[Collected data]
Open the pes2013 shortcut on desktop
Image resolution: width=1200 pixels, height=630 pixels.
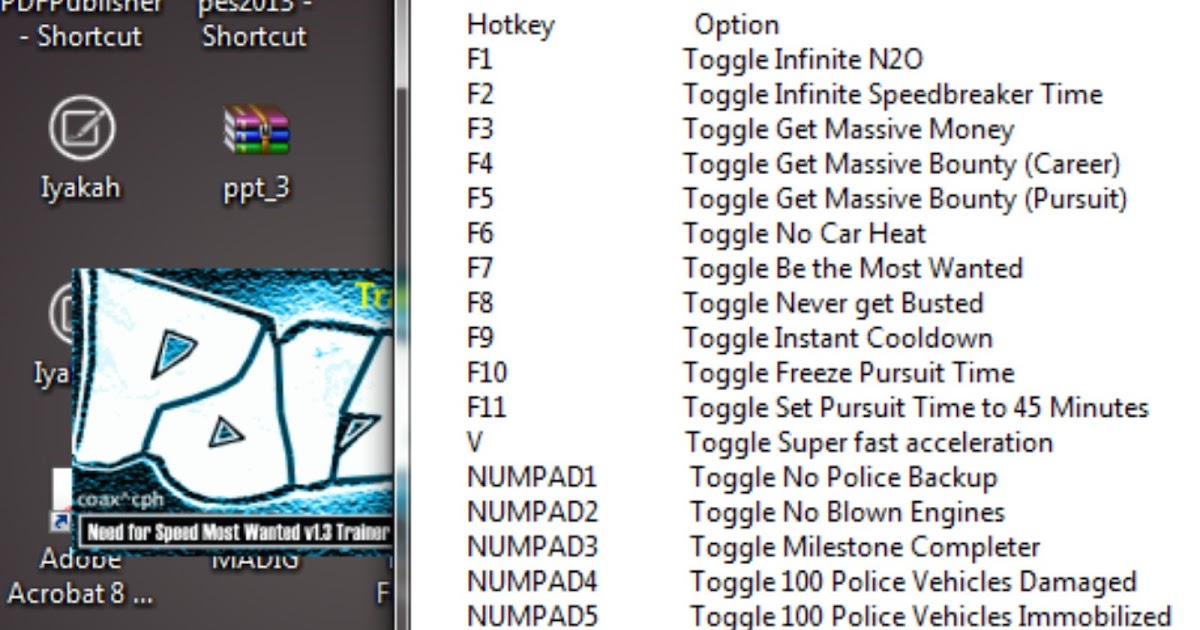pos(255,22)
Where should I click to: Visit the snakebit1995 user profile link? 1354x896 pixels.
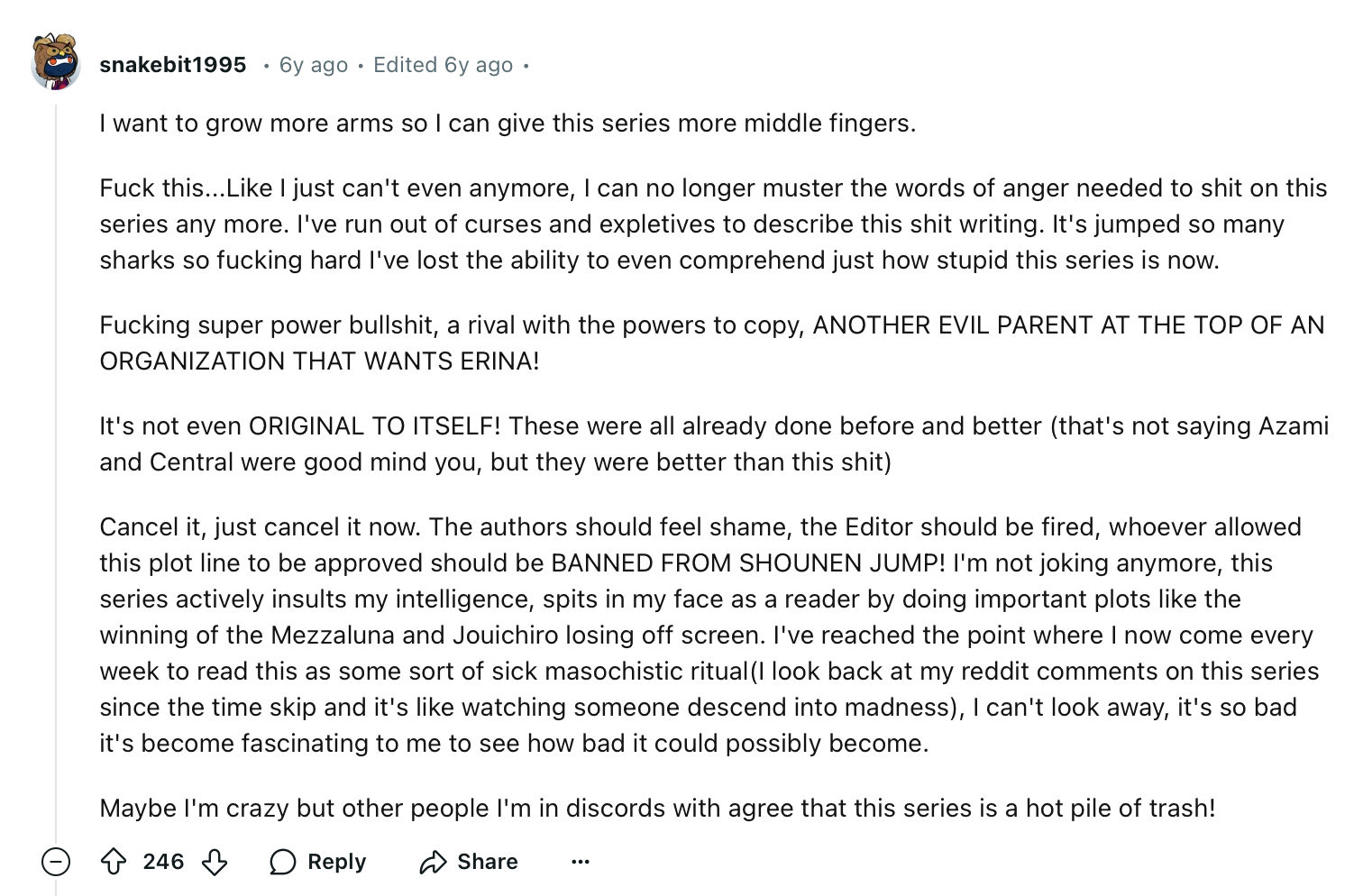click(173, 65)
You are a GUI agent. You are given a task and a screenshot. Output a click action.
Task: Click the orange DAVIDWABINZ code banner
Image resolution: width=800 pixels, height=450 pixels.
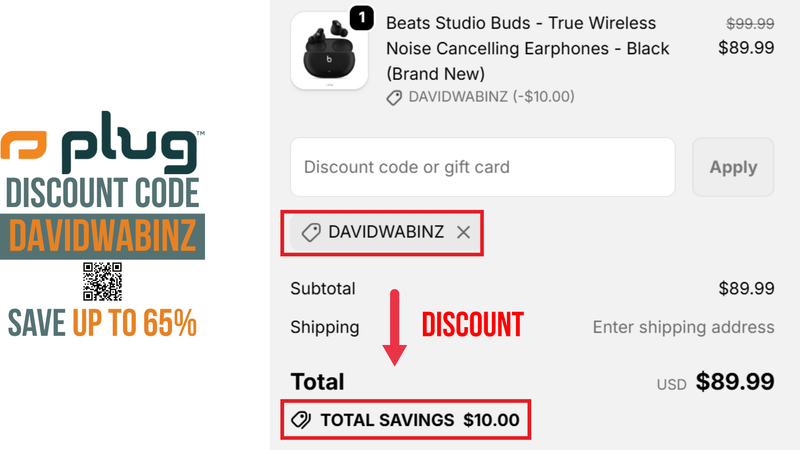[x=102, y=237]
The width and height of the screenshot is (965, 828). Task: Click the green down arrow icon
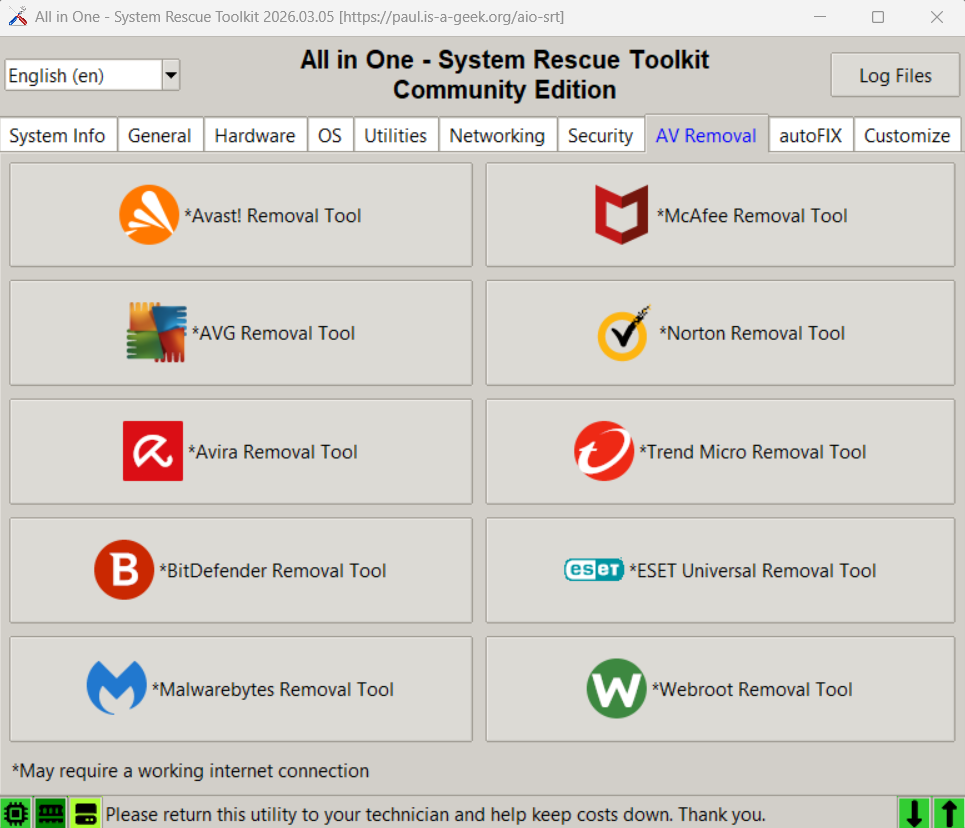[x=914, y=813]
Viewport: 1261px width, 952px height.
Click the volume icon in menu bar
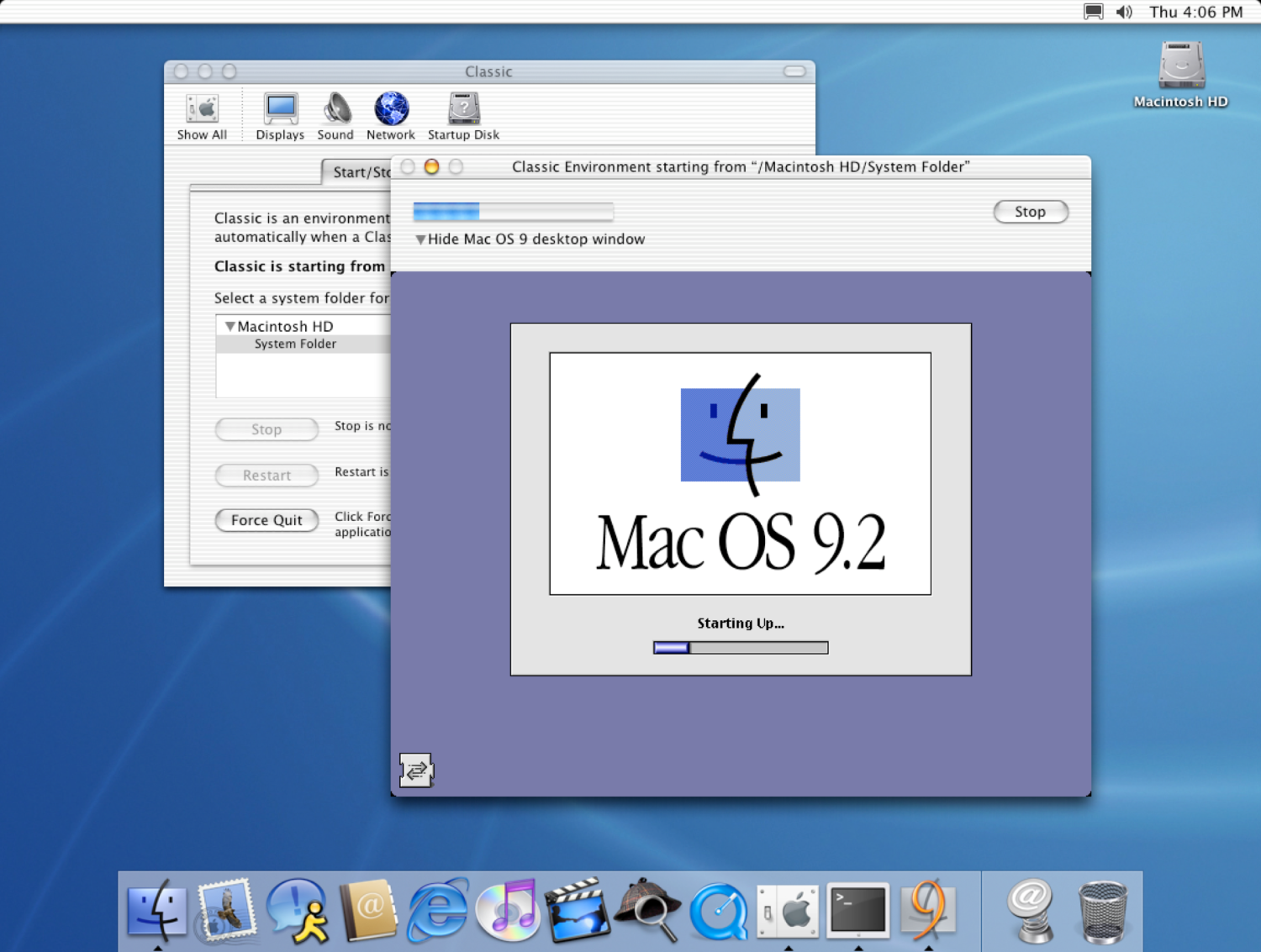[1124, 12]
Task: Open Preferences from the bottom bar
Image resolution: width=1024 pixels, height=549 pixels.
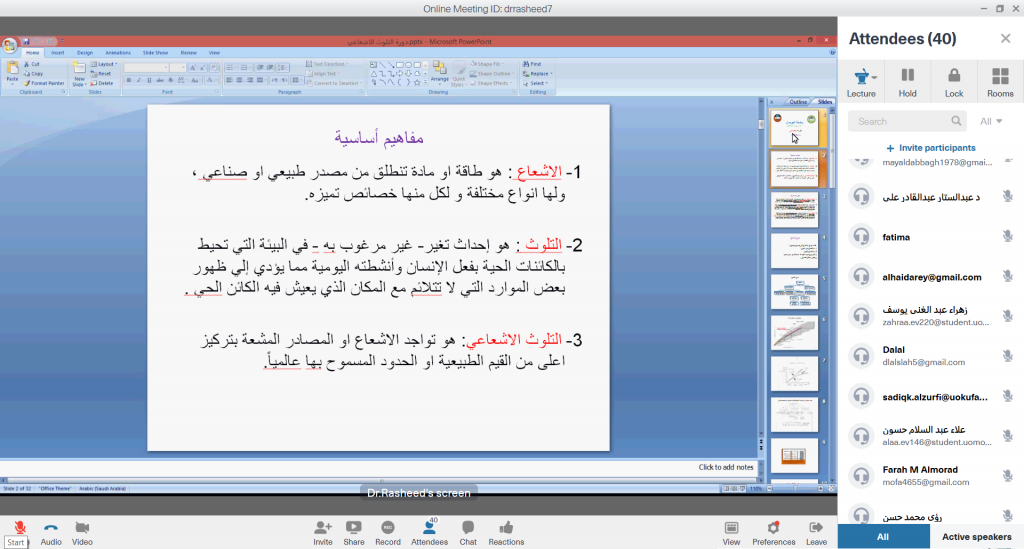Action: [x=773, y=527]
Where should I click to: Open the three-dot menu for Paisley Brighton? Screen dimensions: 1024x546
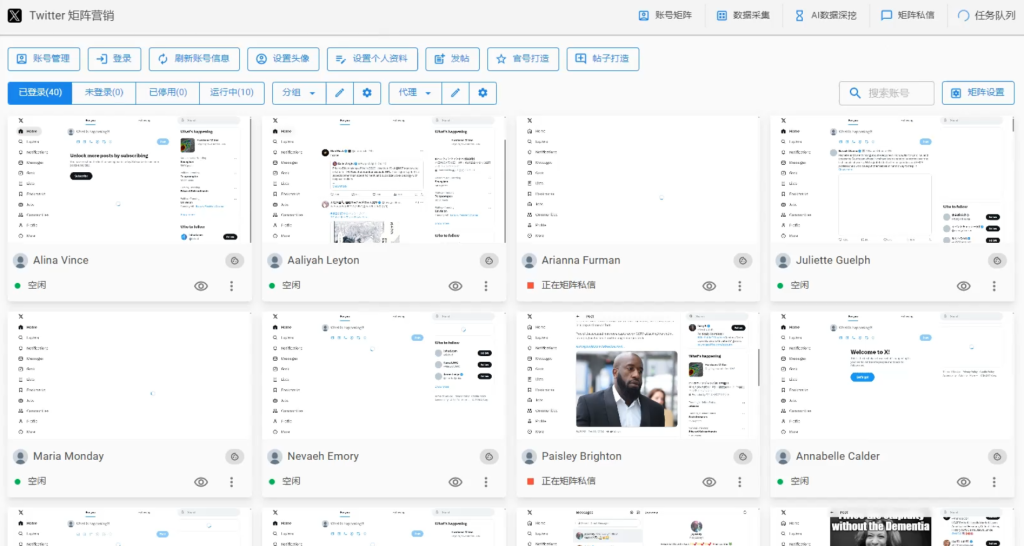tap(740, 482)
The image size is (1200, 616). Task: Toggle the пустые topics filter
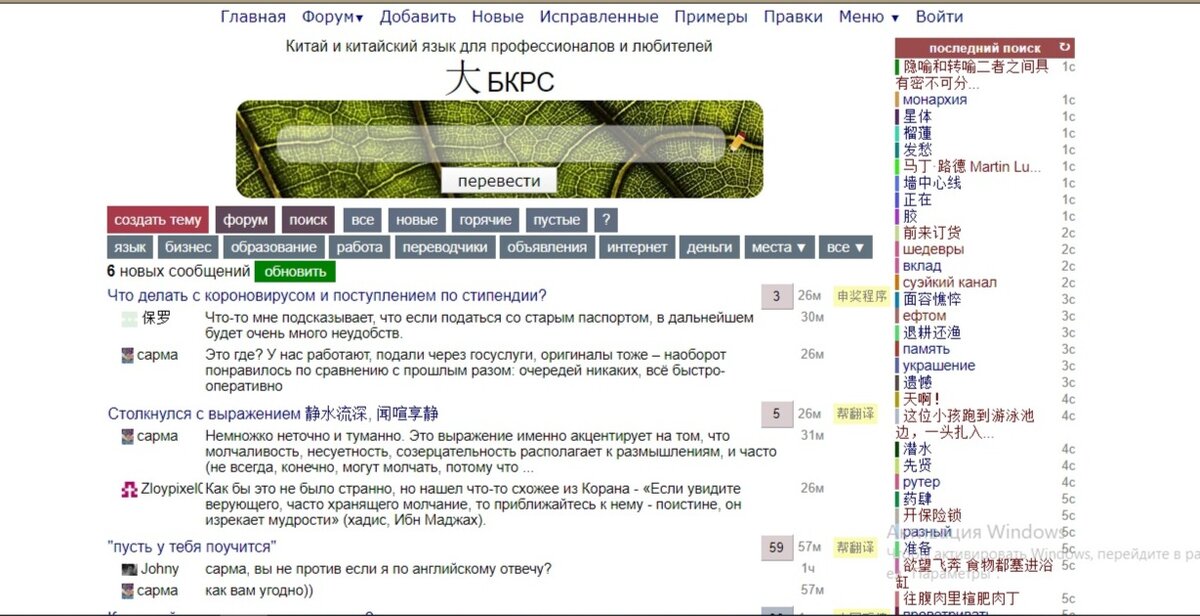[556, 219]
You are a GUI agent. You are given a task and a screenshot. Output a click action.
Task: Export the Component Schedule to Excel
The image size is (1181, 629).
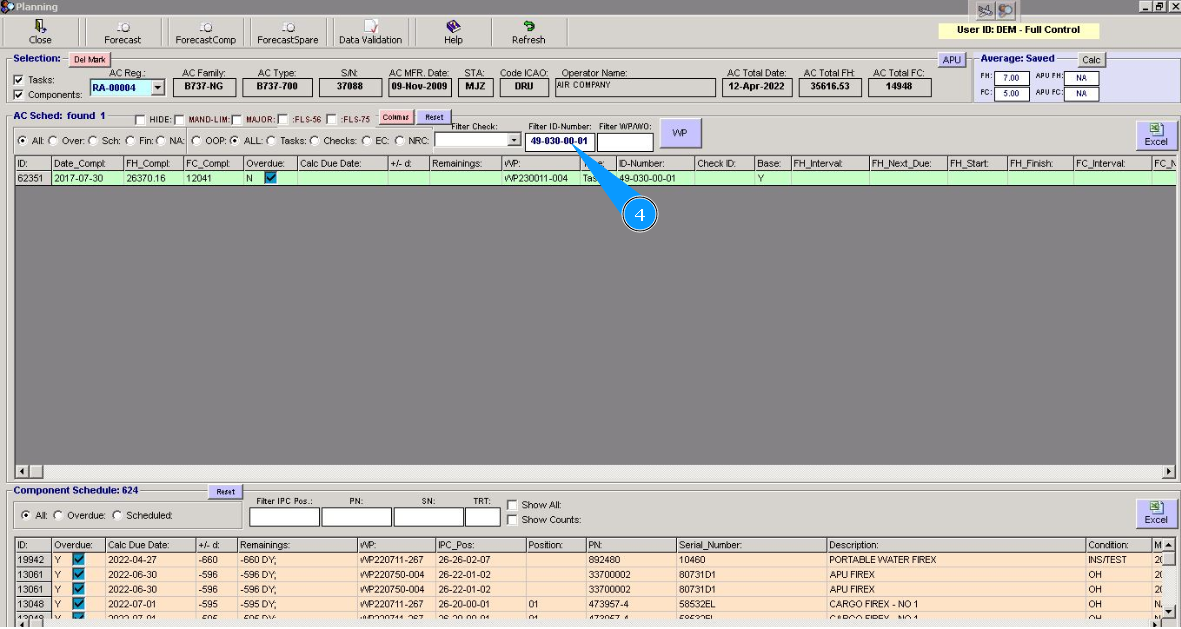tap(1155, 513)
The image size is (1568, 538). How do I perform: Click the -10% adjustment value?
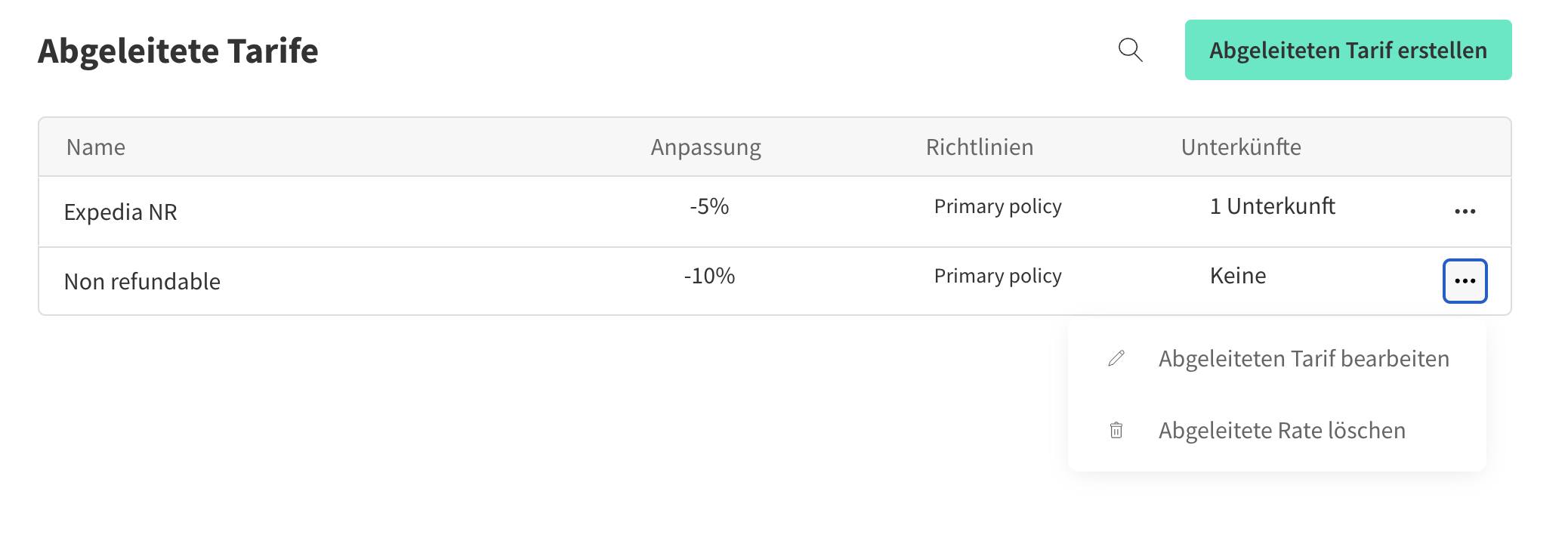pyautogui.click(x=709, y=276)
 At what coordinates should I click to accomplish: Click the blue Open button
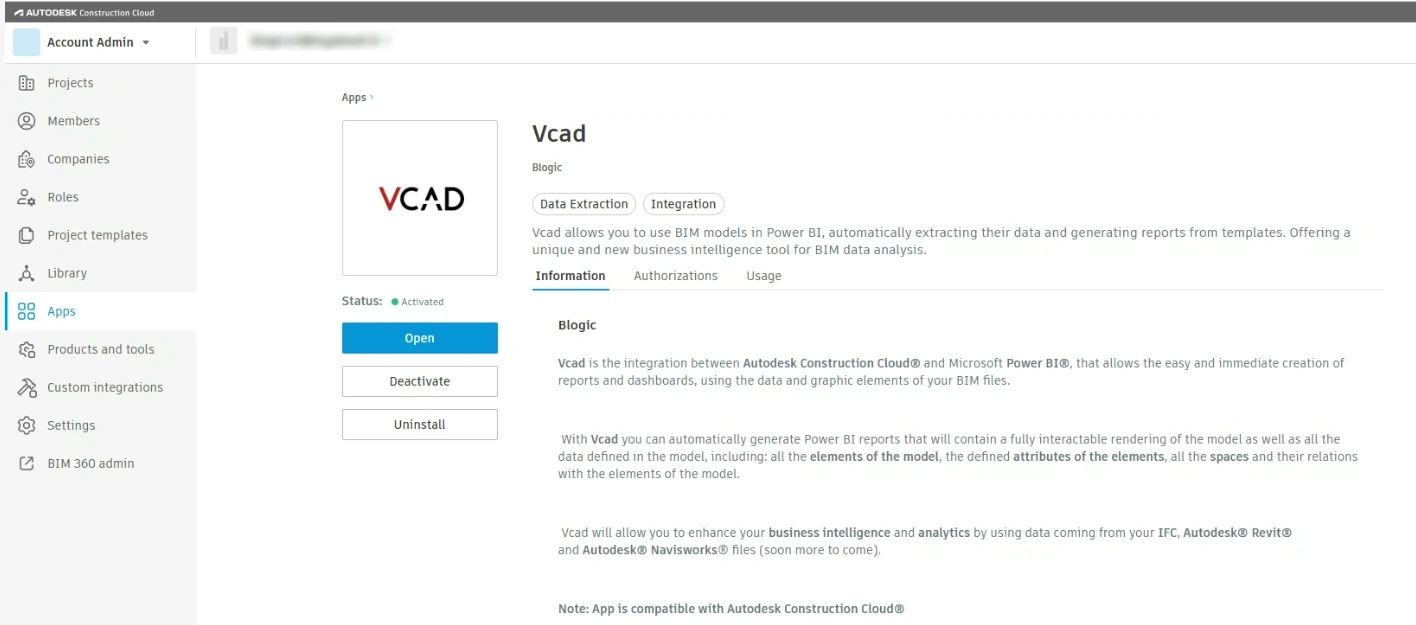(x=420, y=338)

▸ Work to complete: Find "Image resolution: width=800" in the entries, then reproduce that line and each line after it exactly, through the last one. Pictures do not go in.

▸ Solution below:
Image resolution: width=800 pixels, height=450 pixels.
[x=102, y=237]
The width and height of the screenshot is (965, 828). Task: Click the green down arrow icon
[x=914, y=813]
Viewport: 1261px width, 952px height.
Click the volume icon in menu bar
[1124, 12]
Task: Open Preferences from the bottom bar
Image resolution: width=1024 pixels, height=549 pixels.
Action: [x=773, y=527]
Where should I click to: Open the three-dot menu for Paisley Brighton? Screen dimensions: 1024x546
tap(740, 482)
The image size is (1200, 616). Task: Toggle the пустые topics filter
[556, 219]
You are a GUI agent. You are given a task and a screenshot. Output a click action.
Task: Export the Component Schedule to Excel
The image size is (1181, 629).
tap(1155, 513)
The image size is (1568, 538). How do I perform: Click the -10% adjustment value?
pyautogui.click(x=709, y=276)
 At what coordinates should I click to accomplish: Click the blue Open button
(x=420, y=338)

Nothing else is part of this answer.